Si costituisce così un comitato nazionale per le celebrazioni (GT04). La Casa del Fascio diventa fulcro di eventi. Soprattutto, è oggetto di nuove riletture che si inseriscono nel tracciato di interpretazione aperta da Eisenman. “Lessi su Artforum un articolo scritto da Peter Eisenman su Terragni e decisi di venire a Como per visitarla. A quei tempi quasi nessuno sapeva chi fosse Terragni” dichiara a Domus Dan Graham nel 2004, sottolineando l’affinità tra la sua arte e gli elementi circolari dell’edificio. “Il mio lavoro degli ultimi dieci anni è tutto incentrato sulle curve, quindi volevo realizzarne alcune anche in una situazione fondamentalmente dominata dalle linee rette come questa. Ogni curva è un giro a 360° del corpo, e, una volta estesa, arriva fino al cielo, quindi queste curve si rapportano in parte a Como e in parte alla Casa del Fascio”. Ed è questa la sostanza della sua installazione/padiglione Half Square/Half Crazy, che per mesi fronteggia l’edificio sulla piazza (Graham c/o Terragni, Domus 873, settembre 2004)

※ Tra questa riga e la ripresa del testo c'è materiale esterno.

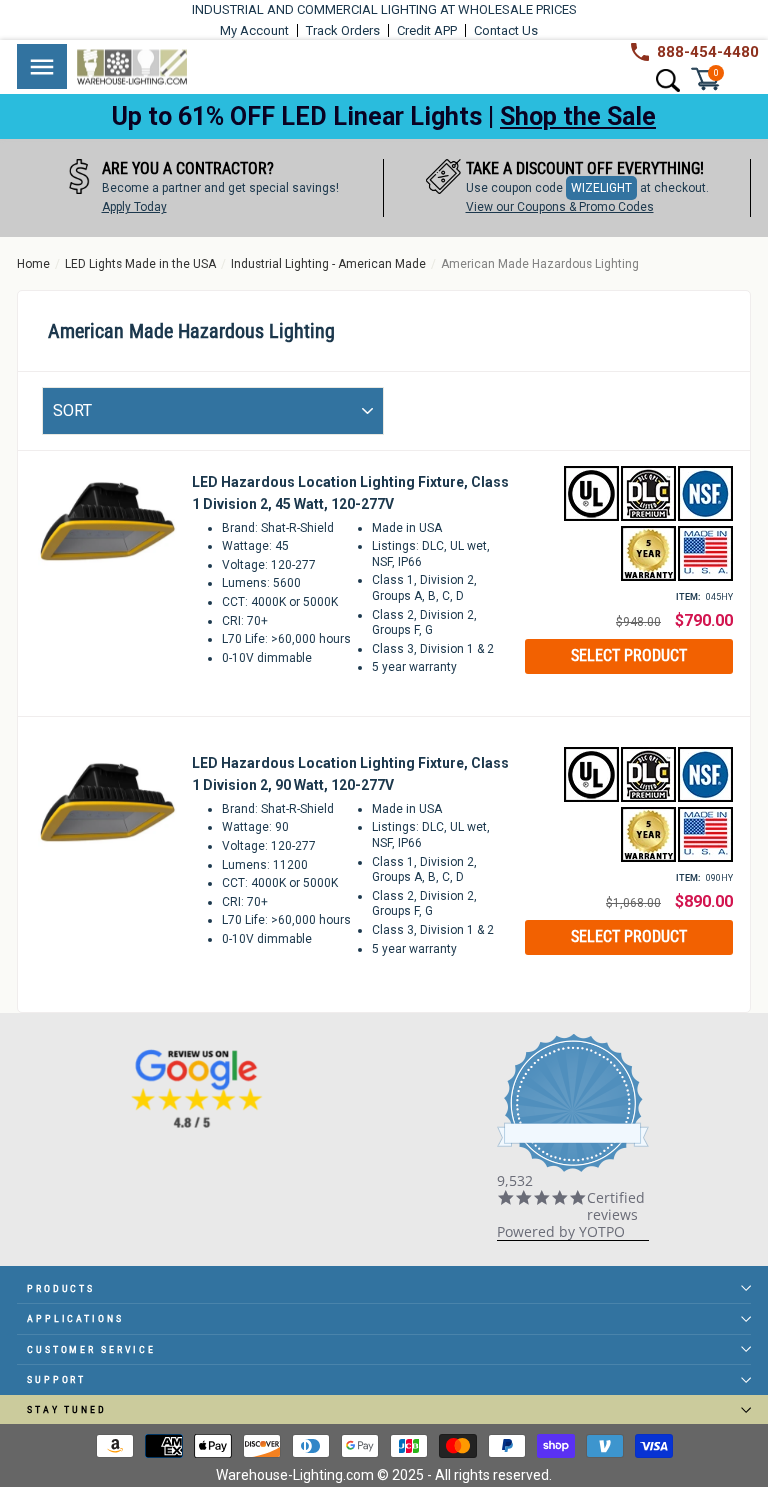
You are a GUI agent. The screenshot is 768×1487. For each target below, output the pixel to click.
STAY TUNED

La rilettura fotografica di Paolo Rosselli che compare su Domus 867 nel 2004, poi, riassume la metamorfosi di Como, espressa anche nelle parole di Steven Holl che accompagnano le immagini: “Questo edificio radicale metteva il proprio significato politico davanti a tutto. Ma oggi, 68 anni dopo, la distanza temporale permette alle sue rilevanti qualità spaziali di emergere in un silenzio tragico e senza parole (...) Se l’architettura invece sopravvive alle tragedie politiche e al trascorrere delle mode architettoniche, le sue dimensioni nascoste si rafforzano e possono venire riscoperte, come si riscoprono ‘nuove’ sensazioni suscitate da una vecchia poesia”.

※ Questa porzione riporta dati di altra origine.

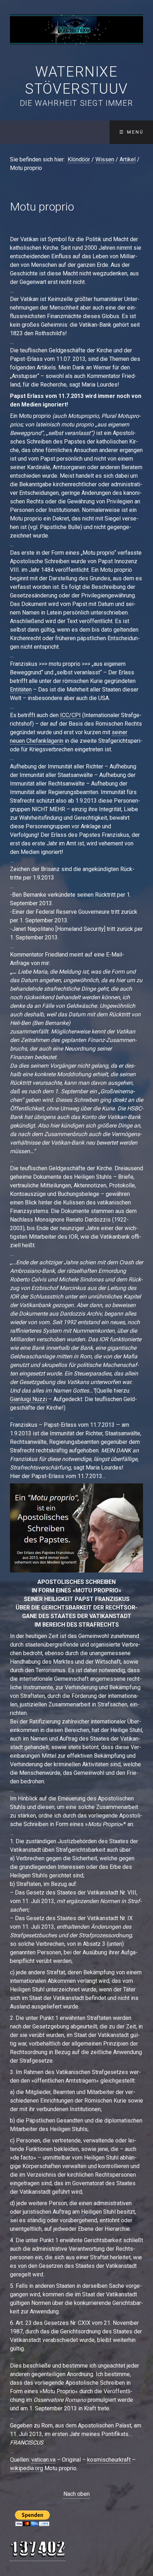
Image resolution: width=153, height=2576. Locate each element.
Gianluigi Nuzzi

Una indagine di dettagli e un gioco progettuale, dice Holl, dove rientrano anche quegli arredi che aprivano la nostra rassegna: “Come una promessa che traspare attraverso una superficie molto sottile, la passione di Terragni per il dettaglio rivela il suo entusiasmo per il gioco. (....) Sedere sulla sedia a sbalzo nera dai tubolari cromati disegnata per l’edificio percepire il traballare discordante dei piani orizzontali e verticali significa sperimentare la risata soffocata della gioia di inventare di Terragni.”
“La distanza temporale”, sintetizza l’architetto americano, “ha la capacità di cancellare il premere degli eventi, di farci cogliere questioni che erano perdute nel tempo. In questo silenzio, l’intensità e la concentrazione dell’architettura assoluta emergono con grande forza.”